__Text__:

Spirit had plans to spend sols 136 through 139 observing its surroundings with the remote sensing instruments on its mast, and then exploring the trench it dug on sol 135 with the instruments on the robotic arm. However, an anomaly on sol 136 restricted the rover's activity, allowing Spirit to achieve only remote science objectives during the four-sol segment. Spirit has since fully recovered and has resumed normal science operations. On sol 136, engineers sent Spirit its commands and received the beep confirming that they were running. However, the afternoon pass by NASA’s Mars Odyssey orbiter did not provide any data, and the orbiter reported that it had not heard from Spirit's UHF antenna. Engineers first thought was that the signal might have been blocked by the "Columbia Hills" because of the low elevation pass of Odyssey. The telecommunications team disagreed with this hypothesis and thought something might be wrong. Scientists and engineers would have to wait until the afternoon of sol 137 for their next communications opportunity.

During sols 136 and 137, engineers executed a number of communication trials with Spirit, but did not receive any telemetry from the rover, or have any indication of what had gone wrong until finally data came back from a sol 137 afternoon pass by NASA’s Mars Global Surveyor. That pass revealed that on sol 136, Spirit's software had experienced an extremely low probability error that rebooted the computer and terminated all the sequences. This error created a domino effect of communication difficulties and explained why engineers had not been able to make contact with the rover. All the anomaly events are understood.

__Dataset excerpt__:
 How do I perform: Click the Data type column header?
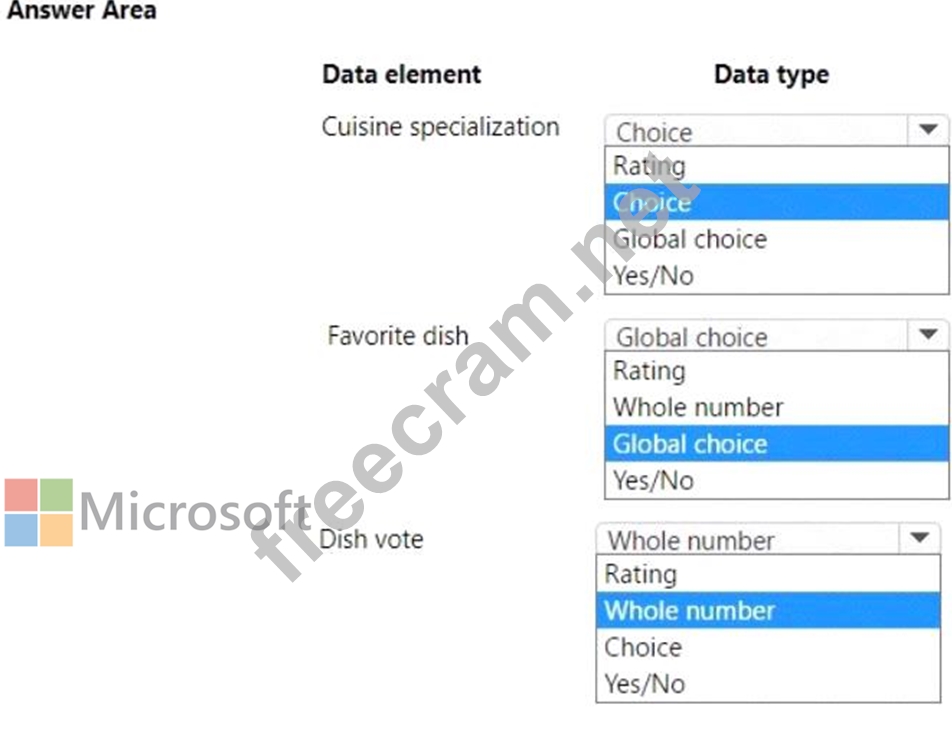pos(771,74)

__What the exercise asks__:
Using the Spirit rover report, answer these questions:
1. On which sol did Spirit dig its trench?
2. Which orbiter said it had not heard from Spirit's UHF antenna?
3. Data from which orbiter's pass finally showed what had gone wrong?

__Answer for the task__:
1. Sol 135
2. NASA's Mars Odyssey
3. NASA's Mars Global Surveyor, on its sol 137 afternoon pass